● EXERCISE REQUIREMENTS:
From the line containing "Where should I" to the end of the records, print every line exactly, both ends included, and leave out the pictures.

** SUPPLIED DATA follows **

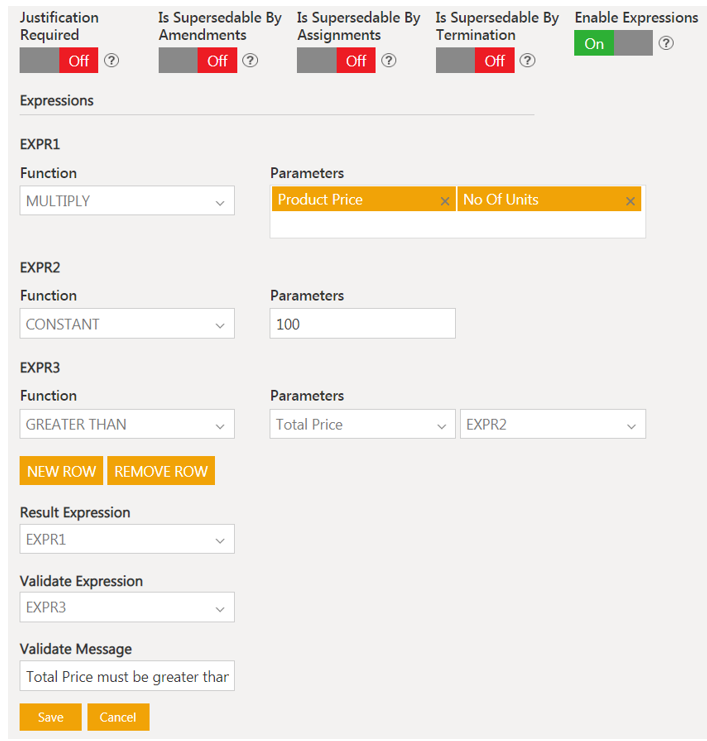Open the Result Expression dropdown
Image resolution: width=707 pixels, height=741 pixels.
(127, 539)
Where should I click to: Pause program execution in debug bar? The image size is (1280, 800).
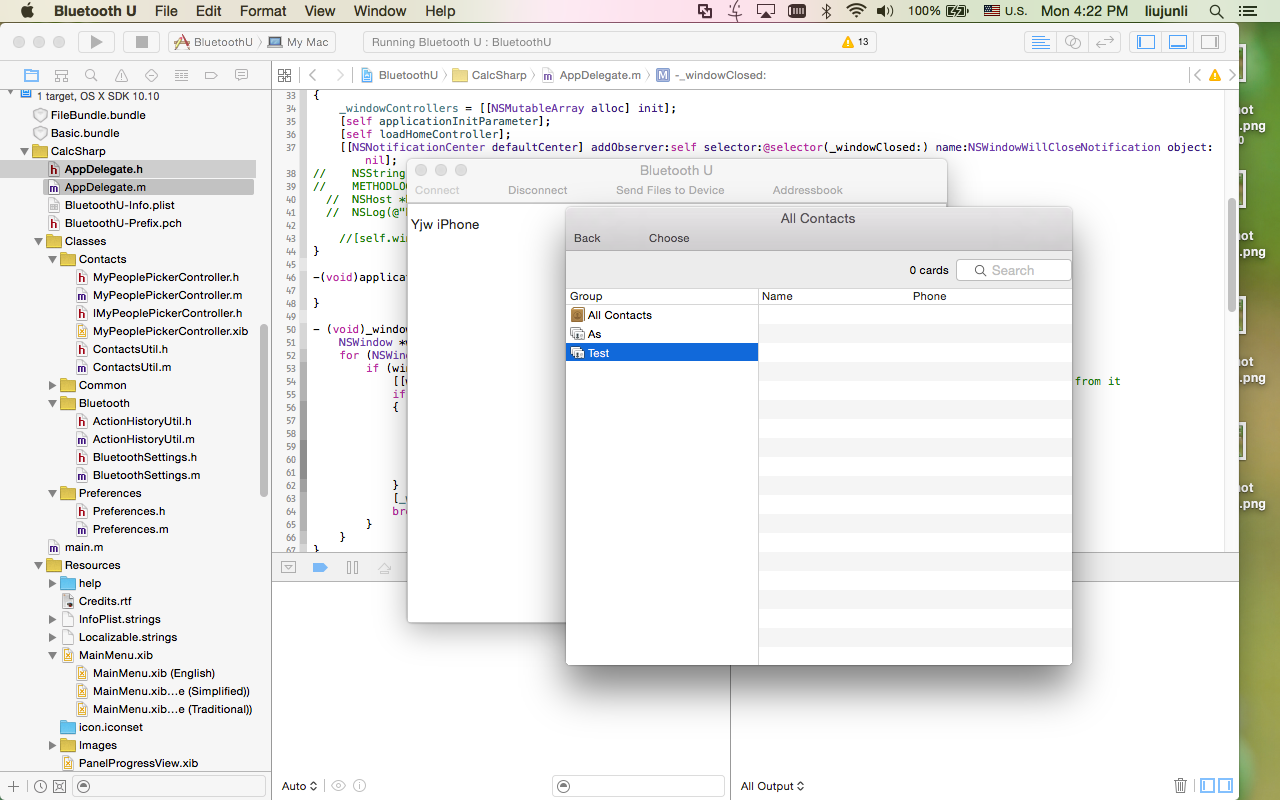pyautogui.click(x=352, y=567)
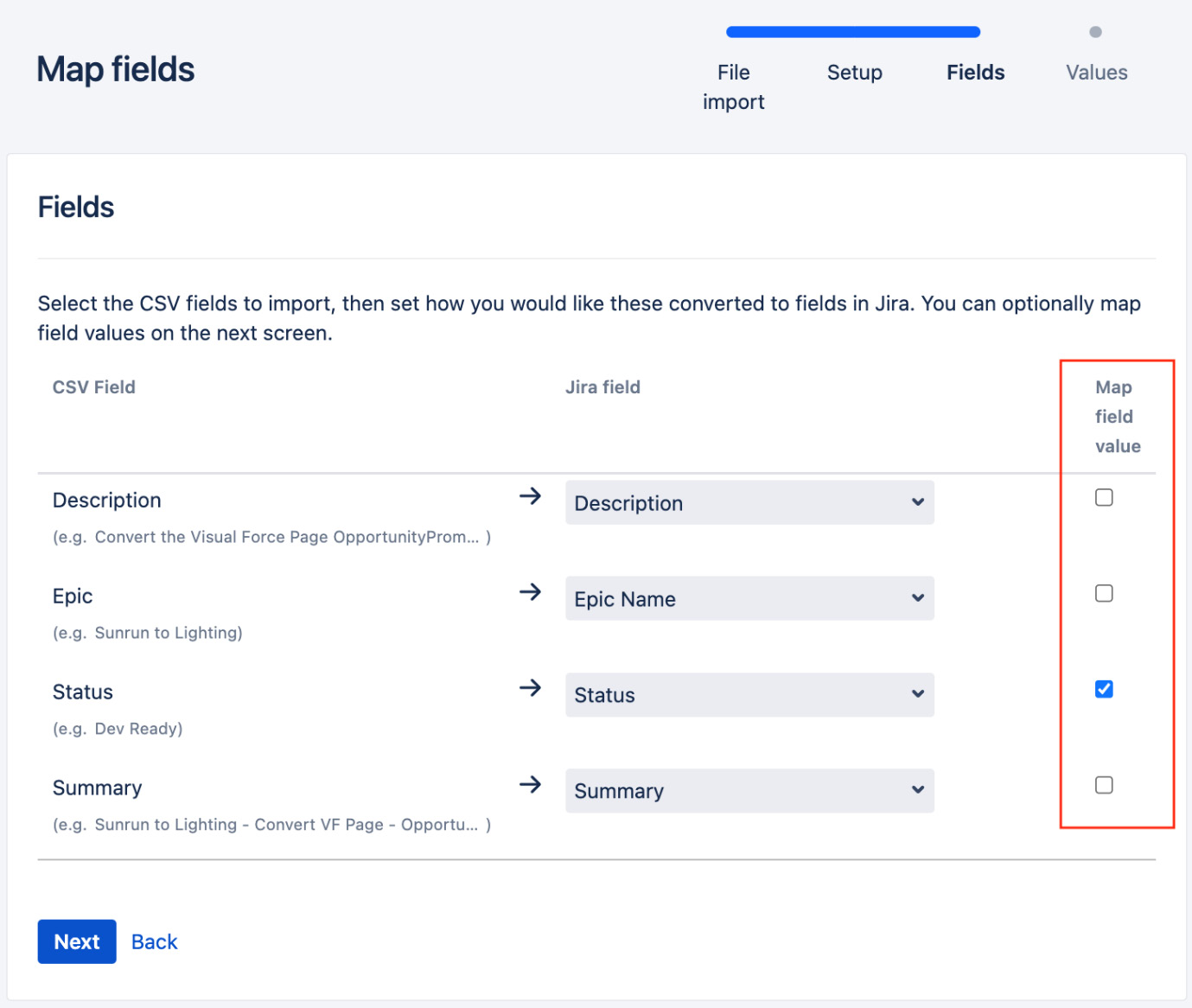1192x1008 pixels.
Task: Enable map field value for Description
Action: click(x=1104, y=498)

** End of SUPPLIED DATA **

● TASK ANSWER:
Where should I click to: Pause program execution in debug bar? The image size is (1280, 800).
pyautogui.click(x=352, y=567)
1192x1008 pixels.
Task: Enable map field value for Description
Action: click(x=1104, y=498)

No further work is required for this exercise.